Michael Jackson morreu aos poucos

Por Carlos Saul Duque Vi “This is it”, o documentário sobre a última turnê de Michael Jackson. Aquela que não saiu. Confesso que não …

Por Carlos Saul Duque
Vi "This is it", o documentário sobre a última turnê de Michael Jackson. Aquela que não saiu. Confesso que não estava muito a fim, mas o convite para o telão com blue ray do amigo era irrecusável. Não pelo filme, mas pela companhia. E fui.
Não me arrependi. Como filme, "This is it" é fraco. Como documentário, apenas um registro. Se Michael Jackson não tivesse morrido, seria mais um making of de turnê (se é que seria montado e lançado, pois a maior parte das cenas foi feita para os registros pessoais dele). Só que M.J. é magnético. Mesmo fraco e deformado, sua personalidade é um imã gigantesco, quase um experimento sobre a doideira humana, a fama, a criação e tudo que gira ao redor do mundo pop.

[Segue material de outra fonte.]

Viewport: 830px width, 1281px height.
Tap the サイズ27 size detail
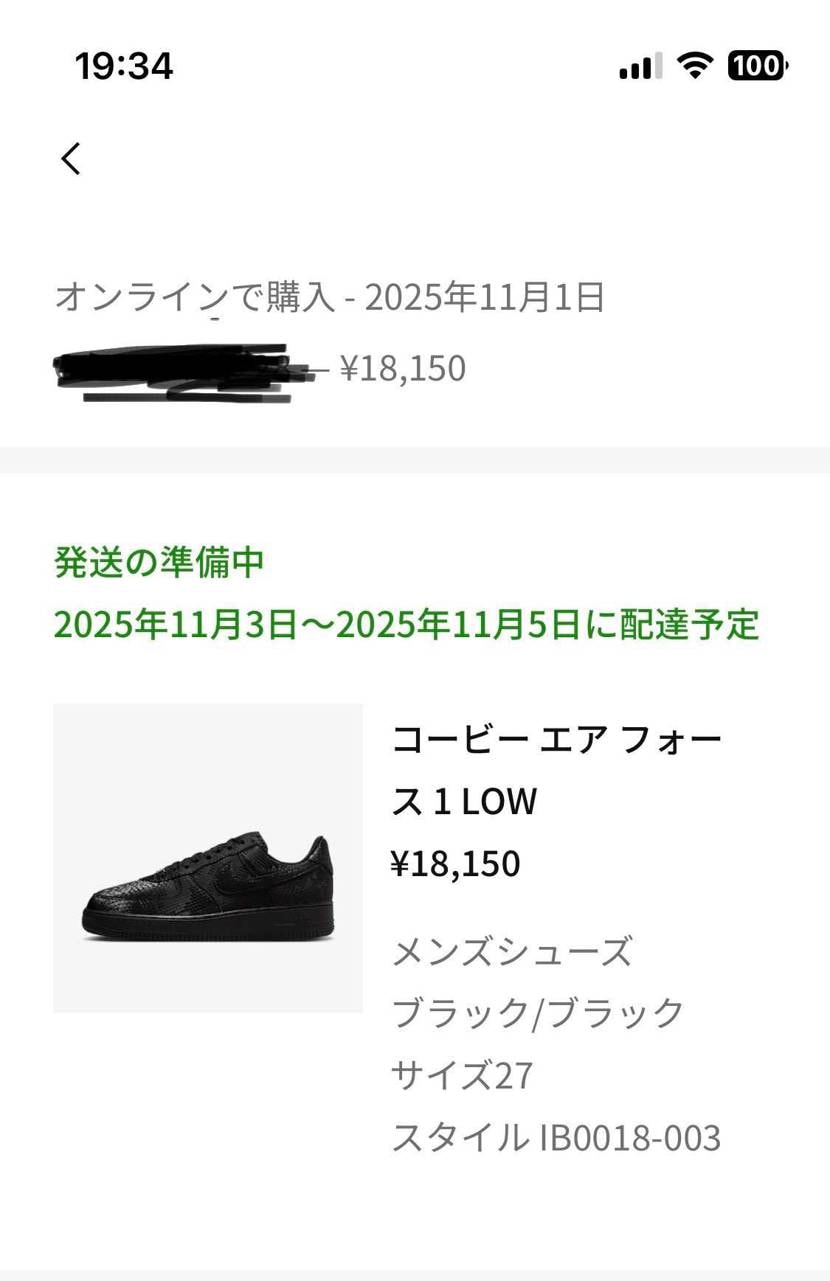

Vamos deixar claro uma coisa antes de avançarmos: sou fã do Jacko, achava ele um grande artista, genial até. Se era louco ou não, acho que nem precisamos discutir. No documentário, a insanidade do sujeito desfila a passos largos. Mas é tratada com muito respeito pela câmera. Só que junto com a loucura vem a genialidade, o perfeccionismo e a criatividade de um personagem que moldou a cultura pop desde os seus dez anos de idade.
Michael Joseph Jackson tocava piano, violão e diversos instrumentos de percussão. Além de cantar, dançar e atuar, escrevia e compunha canções, além de ser produtor e coreógrafo. Nos seus cinquenta anos de vida (e mais de 40 de carreira) quebrou recordes e paradigmas do mundo pop - além de quebrar financeiramente a si mesmo.

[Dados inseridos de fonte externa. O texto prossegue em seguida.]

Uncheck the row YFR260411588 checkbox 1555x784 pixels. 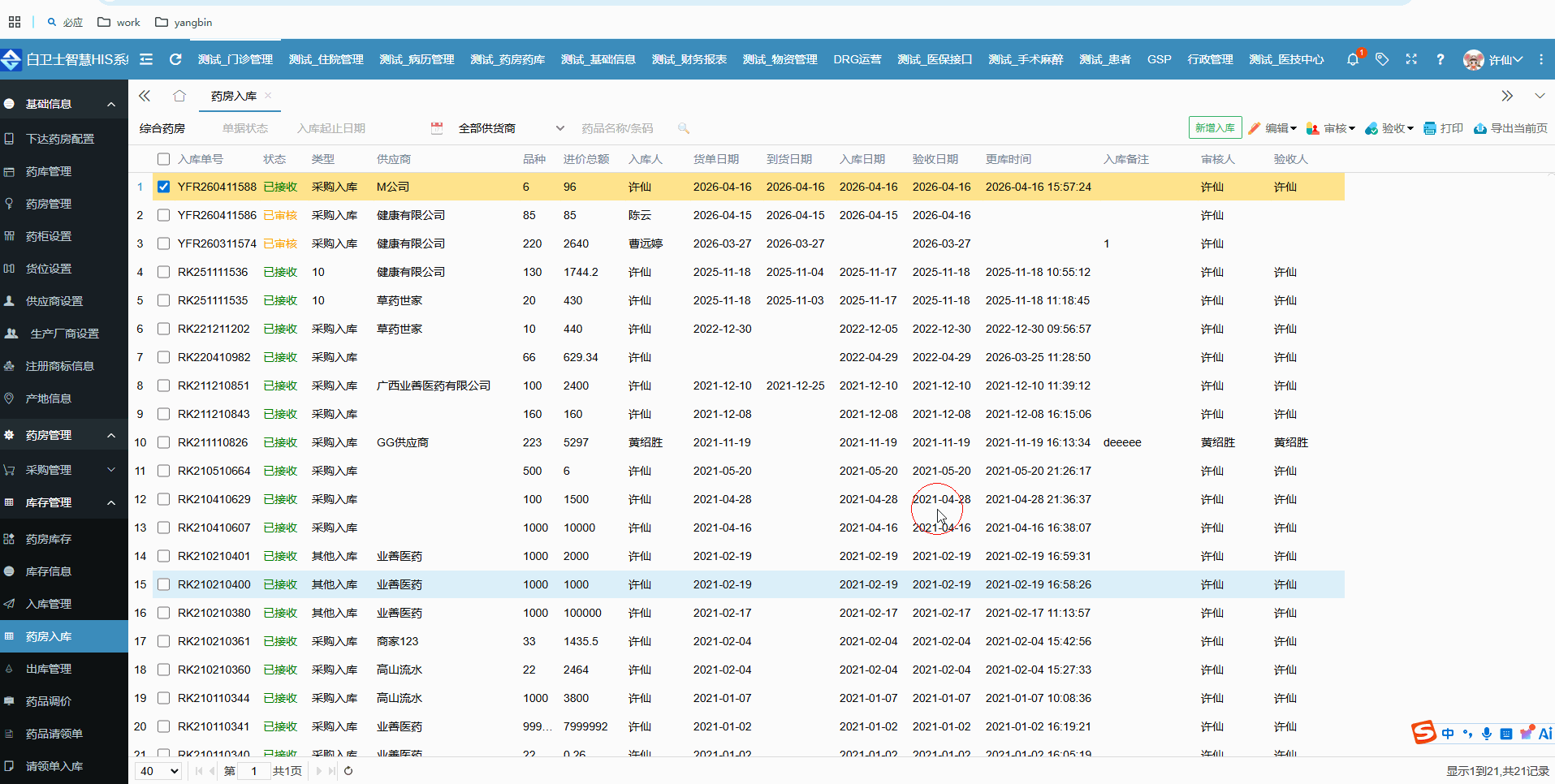164,187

Em "This is it" dá pra ver tudo isso passando em slow motion pela frente. O show era pra ser memorável. Cada detalhe do perfeccionismo de M.J. é exercitado nos ensaios e nas aprovações de cenários e penduricalhos de centenas de milhares de dólares que vão sendo mostrados durante o filme. Explosões, cemitérios de mortos-vivos, florestas tropicais, está tudo lá, mostrando o passado glorioso e as crenças pra lá de duvidosas do único americano que nasceu preto e pobre para morrer branco e rico. 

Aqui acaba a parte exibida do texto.